Like the band's previous EP The Rise of Brutality, Mortal Memories contains a mix of the old and new, with several songs recycled from the band's earlier demos, and a few new cuts, including one that would resurface on the band's fourth full-length album Orthodox. As such, the contents here are largely more 'brute' and primitive sounding than on Lies, but re-recorded such that they'd appeal to the more modern ear of the 90s.

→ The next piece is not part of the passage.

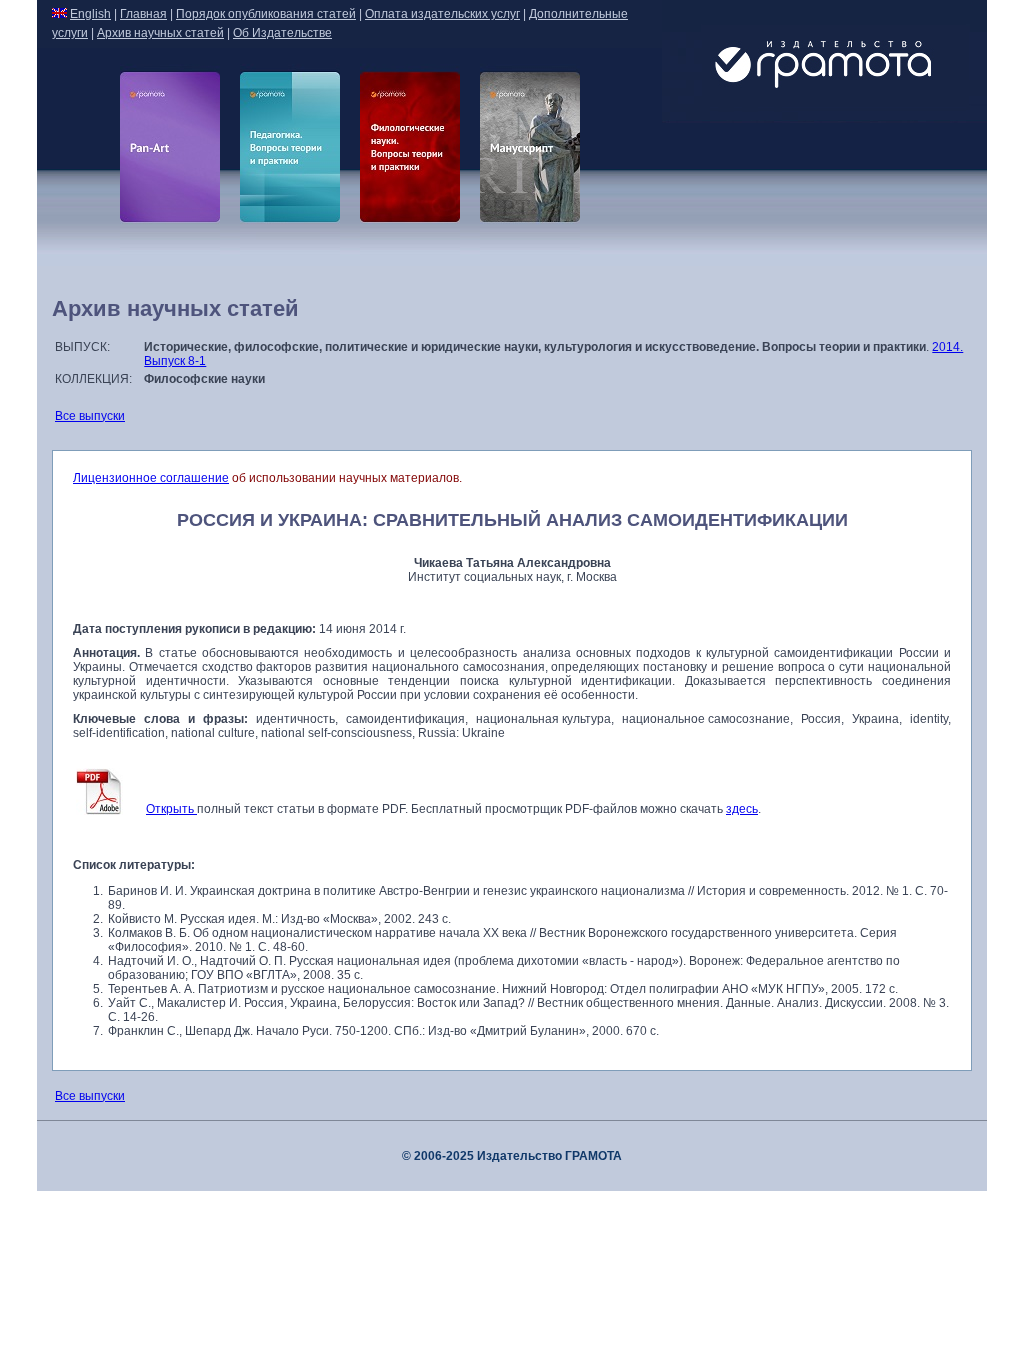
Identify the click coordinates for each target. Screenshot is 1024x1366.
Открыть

The band's forceful thrash metal roots seep through on the earlier material, which begins with "Breath of Death" from the demo of the same name, released in 1988 when the band was known as simply Krabator. It's pretty impressive that the band were this brutal already in the 80s, and the song itself benefits from the gruffer vocals and crisp, punching guitar tone. But otherwise it's not all that great, with a series of soon forgotten riffs. "Bestial War" is another tone rehashed from the Total Destruction demo (also '88), short and sweet at under 2:00, and exhibiting a more punk/thrash crossover aesthetic slathered in the gutturals. "Apocrypha" reminds me a lot of Sepultura circa Beneath the Remains, a death-heavy brand of thrash metal which originally appeared on the band's 3rd demo Brutal Death (once again, '88).
Next is the newer material, in particular "Orthodox" which would become the title track of the band's next full-length album. The track seems cruder and less melodic than the material the band had release on Lies, as if Krabathor were headed back a step towards their roots. I sort of missed the direction the band were in when they released Cool Mortification, and I found this less than compelling, though not bad. "Slavery" has a slow, choppy crawl to it with vocals that evoke old Martin van Drunen (Pestilence, Asphyx). In fact, though not as catchy, the track feels like something that could have appeared on Consuming Impulse. There's also a video clip included with this CD for the track "Unneccessarity" from Lies and The Rise of Brutality EP.
While I don't consider Mortal Memories to be any sort of cash grab or a 'bad release', it's only of import to Krabathor fans who want re-recordings of demo material. "Slavery" is probably the most worthwhile track here, but "Orthodox" will appear again shortly on an album. This did also mark a shift in the band towards a more typical, slamming death metal style, which I found unfortunate.